川崎医科大付属病院が導入したトモセラピー

 川崎医科大付属病院(倉敷市松島)は今月から、高精度放射線治療装置「トモセラピー」による診療を始めた。がんだけを“狙い撃ち”できるのが特長で、臓器の機能低下や出血といった副作用を軽減。診療は保険が適用される。同病院によると、岡山県内の医療機関での導入は初めてという。

 コンピューター制御により、さまざまな角度から照射する放射線ビームの強さや形状を複雑に変化させられる装置と、体内を断層撮影するCTがセットになった医療機器。米国のメーカーが2000年代前半に開発した。

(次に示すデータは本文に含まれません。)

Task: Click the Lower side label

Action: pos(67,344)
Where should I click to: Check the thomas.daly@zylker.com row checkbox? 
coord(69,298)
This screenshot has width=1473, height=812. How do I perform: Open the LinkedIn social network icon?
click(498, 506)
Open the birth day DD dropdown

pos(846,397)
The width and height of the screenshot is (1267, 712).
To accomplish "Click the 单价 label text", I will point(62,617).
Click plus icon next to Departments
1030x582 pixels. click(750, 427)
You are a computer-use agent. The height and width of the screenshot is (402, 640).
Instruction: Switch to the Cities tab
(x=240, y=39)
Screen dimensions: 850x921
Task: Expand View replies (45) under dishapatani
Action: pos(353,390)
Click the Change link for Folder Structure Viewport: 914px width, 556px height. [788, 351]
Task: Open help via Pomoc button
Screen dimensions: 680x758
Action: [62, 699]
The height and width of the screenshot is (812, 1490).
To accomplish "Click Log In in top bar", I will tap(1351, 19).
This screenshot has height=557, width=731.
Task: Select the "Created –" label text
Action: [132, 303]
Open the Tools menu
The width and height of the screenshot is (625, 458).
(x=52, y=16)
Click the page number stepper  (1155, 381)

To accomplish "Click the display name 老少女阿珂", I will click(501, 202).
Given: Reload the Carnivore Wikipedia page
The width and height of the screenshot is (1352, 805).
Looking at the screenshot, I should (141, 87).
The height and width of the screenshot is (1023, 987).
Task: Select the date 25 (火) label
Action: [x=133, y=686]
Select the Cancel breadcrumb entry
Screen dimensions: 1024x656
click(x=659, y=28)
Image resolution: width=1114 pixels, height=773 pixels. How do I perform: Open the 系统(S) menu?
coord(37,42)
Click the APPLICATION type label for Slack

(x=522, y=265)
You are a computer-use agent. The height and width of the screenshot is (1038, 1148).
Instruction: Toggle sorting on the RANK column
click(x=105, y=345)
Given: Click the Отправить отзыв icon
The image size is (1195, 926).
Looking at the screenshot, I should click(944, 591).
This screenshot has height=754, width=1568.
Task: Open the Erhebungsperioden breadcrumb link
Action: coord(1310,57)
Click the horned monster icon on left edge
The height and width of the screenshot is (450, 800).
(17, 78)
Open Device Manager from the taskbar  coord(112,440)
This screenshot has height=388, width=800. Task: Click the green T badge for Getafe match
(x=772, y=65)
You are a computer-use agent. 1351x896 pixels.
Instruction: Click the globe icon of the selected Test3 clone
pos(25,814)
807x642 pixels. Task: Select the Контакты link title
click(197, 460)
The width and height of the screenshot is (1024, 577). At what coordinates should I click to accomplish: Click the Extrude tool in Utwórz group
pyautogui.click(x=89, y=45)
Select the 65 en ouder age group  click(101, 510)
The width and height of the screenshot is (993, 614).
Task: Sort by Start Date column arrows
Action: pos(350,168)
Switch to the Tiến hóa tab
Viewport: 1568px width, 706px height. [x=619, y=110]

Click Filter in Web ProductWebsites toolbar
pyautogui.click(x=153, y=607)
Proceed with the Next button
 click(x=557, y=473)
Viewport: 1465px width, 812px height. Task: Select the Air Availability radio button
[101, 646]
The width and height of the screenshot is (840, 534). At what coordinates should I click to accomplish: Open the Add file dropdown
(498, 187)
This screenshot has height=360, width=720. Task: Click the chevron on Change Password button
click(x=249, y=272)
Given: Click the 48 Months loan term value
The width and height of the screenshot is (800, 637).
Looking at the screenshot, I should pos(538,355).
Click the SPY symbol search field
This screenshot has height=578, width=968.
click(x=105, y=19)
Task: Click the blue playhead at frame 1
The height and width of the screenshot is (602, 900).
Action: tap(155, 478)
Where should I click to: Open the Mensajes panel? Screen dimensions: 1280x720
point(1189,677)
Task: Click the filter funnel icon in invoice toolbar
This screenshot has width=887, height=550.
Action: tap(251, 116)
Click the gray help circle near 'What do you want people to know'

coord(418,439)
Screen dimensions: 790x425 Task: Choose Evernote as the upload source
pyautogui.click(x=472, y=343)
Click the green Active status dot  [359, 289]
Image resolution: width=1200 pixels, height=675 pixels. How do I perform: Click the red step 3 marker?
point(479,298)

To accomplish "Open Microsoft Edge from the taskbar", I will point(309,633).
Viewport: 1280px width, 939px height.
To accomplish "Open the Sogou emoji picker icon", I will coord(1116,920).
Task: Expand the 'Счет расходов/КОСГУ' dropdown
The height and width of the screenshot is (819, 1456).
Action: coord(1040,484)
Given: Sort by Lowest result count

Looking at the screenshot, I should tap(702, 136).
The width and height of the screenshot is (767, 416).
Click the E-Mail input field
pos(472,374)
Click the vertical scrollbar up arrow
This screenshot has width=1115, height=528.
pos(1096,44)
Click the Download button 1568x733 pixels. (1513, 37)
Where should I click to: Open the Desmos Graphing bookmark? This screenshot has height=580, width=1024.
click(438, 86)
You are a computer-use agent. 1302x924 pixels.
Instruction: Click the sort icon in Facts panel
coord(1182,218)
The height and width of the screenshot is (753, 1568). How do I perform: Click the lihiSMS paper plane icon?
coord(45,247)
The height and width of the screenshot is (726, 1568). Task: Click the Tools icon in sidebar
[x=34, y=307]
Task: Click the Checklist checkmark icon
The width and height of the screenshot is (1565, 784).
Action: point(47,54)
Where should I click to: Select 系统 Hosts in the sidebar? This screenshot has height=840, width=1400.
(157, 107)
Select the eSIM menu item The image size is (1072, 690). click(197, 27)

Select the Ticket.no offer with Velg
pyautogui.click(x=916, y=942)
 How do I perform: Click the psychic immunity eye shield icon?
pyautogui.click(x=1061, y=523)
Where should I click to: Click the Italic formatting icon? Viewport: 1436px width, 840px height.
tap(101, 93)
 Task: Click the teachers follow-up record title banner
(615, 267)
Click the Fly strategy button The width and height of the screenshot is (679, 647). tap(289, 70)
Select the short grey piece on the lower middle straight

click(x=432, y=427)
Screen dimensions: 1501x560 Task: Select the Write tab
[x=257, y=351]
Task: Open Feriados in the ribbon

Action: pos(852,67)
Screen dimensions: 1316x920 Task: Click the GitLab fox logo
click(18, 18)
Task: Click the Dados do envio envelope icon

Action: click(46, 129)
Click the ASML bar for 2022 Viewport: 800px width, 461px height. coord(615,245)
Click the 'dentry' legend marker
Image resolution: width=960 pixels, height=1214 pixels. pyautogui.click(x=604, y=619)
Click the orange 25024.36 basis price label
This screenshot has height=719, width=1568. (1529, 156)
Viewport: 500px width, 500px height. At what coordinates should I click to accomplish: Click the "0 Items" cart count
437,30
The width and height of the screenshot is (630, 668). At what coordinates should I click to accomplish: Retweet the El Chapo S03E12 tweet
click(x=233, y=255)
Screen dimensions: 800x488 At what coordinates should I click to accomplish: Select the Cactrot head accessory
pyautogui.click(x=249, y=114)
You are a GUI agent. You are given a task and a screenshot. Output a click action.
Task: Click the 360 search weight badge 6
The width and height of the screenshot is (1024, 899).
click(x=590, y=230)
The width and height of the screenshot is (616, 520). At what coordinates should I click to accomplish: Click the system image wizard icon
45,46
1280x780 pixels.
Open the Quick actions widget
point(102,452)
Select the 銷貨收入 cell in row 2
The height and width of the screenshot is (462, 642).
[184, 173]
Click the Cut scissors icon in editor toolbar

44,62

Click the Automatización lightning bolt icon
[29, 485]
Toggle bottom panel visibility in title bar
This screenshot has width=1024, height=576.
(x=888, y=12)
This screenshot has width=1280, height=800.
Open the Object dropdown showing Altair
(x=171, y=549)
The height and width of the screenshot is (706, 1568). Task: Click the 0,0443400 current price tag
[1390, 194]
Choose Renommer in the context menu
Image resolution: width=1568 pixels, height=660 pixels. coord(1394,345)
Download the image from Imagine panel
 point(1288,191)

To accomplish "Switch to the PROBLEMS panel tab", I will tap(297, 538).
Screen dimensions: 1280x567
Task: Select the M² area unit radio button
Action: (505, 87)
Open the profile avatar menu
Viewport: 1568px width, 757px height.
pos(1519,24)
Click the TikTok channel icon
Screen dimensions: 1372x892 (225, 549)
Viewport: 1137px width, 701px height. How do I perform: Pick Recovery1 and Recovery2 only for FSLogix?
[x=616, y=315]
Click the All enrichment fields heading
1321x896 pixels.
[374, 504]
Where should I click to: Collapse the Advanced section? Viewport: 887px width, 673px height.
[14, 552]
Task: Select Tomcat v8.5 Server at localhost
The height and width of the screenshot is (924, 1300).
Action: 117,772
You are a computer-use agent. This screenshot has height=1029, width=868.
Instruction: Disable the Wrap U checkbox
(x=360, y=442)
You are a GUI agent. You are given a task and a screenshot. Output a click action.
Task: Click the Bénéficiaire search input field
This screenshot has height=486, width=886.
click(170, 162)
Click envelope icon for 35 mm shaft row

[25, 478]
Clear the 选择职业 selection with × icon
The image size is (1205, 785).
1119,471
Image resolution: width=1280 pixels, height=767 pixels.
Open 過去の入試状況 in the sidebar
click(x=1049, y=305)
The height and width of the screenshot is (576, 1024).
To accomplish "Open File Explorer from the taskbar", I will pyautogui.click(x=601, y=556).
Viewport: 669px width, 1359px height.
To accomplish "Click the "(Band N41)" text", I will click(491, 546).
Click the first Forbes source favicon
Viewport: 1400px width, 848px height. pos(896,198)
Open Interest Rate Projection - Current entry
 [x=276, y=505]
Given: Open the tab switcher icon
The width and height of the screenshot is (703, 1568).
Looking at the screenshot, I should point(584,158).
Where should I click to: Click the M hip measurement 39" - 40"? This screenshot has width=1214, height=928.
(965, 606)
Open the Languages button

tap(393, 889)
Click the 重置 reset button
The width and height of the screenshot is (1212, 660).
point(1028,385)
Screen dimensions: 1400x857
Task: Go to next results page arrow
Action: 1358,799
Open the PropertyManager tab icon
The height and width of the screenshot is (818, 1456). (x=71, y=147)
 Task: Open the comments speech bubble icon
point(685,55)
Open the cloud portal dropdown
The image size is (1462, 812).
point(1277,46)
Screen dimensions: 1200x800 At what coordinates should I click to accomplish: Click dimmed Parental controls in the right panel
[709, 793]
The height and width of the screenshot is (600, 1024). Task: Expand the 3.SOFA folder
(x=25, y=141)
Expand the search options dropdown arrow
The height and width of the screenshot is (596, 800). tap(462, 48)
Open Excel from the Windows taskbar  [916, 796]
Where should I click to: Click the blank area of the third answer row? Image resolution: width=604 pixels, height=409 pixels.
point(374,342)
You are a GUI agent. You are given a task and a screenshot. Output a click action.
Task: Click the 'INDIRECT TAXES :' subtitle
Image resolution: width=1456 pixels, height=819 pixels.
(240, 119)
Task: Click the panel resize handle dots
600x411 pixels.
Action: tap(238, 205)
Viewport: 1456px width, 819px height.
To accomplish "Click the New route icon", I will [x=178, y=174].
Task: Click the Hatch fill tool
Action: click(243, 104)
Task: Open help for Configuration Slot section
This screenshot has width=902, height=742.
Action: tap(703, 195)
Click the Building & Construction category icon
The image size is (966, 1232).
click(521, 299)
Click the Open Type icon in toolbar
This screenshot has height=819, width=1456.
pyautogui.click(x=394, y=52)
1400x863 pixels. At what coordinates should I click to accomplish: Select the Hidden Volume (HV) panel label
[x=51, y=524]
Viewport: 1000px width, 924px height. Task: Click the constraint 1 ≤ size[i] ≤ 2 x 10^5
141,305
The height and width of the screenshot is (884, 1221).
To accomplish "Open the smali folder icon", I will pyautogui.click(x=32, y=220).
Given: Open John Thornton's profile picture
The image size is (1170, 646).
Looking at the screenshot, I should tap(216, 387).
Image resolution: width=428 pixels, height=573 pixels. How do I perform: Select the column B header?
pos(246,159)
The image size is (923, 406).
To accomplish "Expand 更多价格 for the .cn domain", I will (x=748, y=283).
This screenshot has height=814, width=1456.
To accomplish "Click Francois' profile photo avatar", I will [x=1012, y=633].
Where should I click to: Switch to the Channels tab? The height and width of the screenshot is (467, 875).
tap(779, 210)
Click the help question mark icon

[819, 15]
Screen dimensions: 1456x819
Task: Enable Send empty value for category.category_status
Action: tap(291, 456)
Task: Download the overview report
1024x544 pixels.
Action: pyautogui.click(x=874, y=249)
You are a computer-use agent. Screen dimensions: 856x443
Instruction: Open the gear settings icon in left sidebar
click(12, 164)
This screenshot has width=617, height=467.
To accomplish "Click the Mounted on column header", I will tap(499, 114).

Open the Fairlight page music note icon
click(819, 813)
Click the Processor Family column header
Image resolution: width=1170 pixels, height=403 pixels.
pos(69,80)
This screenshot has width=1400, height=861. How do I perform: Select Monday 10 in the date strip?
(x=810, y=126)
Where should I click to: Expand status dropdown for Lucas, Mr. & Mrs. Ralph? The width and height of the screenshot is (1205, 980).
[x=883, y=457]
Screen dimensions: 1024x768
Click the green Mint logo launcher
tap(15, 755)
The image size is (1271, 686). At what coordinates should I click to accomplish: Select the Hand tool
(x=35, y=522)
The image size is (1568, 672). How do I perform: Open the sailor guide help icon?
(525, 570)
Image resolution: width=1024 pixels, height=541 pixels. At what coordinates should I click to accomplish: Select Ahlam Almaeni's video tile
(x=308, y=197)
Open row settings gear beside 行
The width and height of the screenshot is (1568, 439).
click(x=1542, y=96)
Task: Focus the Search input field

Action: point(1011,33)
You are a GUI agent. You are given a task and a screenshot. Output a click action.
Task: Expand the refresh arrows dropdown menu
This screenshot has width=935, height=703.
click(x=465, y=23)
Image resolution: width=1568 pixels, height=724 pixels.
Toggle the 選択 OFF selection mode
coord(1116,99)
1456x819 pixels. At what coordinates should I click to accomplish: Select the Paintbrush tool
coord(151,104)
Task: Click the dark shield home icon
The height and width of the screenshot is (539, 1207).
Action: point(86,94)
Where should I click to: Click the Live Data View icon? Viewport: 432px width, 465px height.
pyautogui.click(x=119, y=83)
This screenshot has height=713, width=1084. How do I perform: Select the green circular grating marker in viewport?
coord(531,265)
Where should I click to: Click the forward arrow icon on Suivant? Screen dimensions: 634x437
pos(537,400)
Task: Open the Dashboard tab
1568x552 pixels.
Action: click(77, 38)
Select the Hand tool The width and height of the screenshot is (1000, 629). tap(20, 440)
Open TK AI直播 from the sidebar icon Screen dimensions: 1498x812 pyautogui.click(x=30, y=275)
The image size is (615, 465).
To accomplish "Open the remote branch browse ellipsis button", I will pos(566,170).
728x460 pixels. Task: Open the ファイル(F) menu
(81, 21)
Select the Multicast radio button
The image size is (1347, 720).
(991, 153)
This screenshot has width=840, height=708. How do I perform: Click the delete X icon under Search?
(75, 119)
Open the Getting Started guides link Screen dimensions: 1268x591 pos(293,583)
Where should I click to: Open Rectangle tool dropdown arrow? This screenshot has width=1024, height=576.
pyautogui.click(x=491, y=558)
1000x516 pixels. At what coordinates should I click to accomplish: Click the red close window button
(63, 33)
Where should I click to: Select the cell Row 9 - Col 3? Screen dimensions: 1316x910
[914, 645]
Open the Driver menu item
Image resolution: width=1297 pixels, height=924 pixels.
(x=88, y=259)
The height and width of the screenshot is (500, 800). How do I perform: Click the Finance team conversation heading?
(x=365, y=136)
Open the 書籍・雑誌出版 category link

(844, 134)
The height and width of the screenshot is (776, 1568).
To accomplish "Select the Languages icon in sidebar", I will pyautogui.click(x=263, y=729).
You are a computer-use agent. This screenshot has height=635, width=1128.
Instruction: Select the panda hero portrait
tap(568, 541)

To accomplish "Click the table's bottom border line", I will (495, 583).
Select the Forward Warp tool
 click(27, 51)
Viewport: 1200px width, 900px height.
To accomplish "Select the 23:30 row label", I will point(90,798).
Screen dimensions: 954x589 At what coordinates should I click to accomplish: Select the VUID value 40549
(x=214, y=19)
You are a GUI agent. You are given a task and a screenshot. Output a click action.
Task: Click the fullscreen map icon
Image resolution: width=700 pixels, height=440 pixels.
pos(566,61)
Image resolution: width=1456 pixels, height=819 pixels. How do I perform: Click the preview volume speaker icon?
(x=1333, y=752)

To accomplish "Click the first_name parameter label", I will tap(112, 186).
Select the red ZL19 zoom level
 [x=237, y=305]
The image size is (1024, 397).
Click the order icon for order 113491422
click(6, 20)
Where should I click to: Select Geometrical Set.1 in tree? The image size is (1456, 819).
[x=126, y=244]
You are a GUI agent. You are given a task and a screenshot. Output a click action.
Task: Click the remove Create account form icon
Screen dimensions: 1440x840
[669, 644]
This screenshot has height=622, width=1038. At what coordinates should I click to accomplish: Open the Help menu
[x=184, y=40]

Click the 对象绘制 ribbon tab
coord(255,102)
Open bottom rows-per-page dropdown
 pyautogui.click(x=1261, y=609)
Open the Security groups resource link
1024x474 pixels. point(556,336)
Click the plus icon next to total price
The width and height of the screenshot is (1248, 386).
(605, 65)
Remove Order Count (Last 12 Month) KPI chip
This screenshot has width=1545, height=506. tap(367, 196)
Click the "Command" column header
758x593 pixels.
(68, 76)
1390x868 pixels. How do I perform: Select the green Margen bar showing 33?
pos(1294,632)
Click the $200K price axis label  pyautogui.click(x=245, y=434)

 同病院の画像診断センターに設置した。全長約2・8メートル、高さ約2・5メートル。円筒部に照射装置とCTが組み込まれており、患者を乗せるベッド部分が前後に動く。照射範囲は1・3メートルで、同病院の従来機の約3倍という。導入費は約40億円。

 がんの大きさや位置を診断用のCTなどで事前に把握し、照射計画を作成。治療時は、呼吸などで位置が変わるがんをトモセラピーのCTで撮影しながら、動きに合わせて放射線を照射する。ピンポイントで当て続けることができ、正常な細胞への照射を抑えられるという。

 治療は1回10~30分。当面は前立腺、頭頸(けい)部がん治療に活用し、食道、肺、子宮頸がんにも広げていく。遠隔転移があった場合などには保険適用されないこともある。

 放射線科の勝井邦彰部長は「切除が難しい所にできたがんにも対応できる。質の高い医療を提供したい」と話している。

 中四国地方では国立病院機構呉医療センター(呉市)、滝宮総合病院(香川県綾川町)など4施設が導入している。
※登場する人物・団体は掲載時の情報です。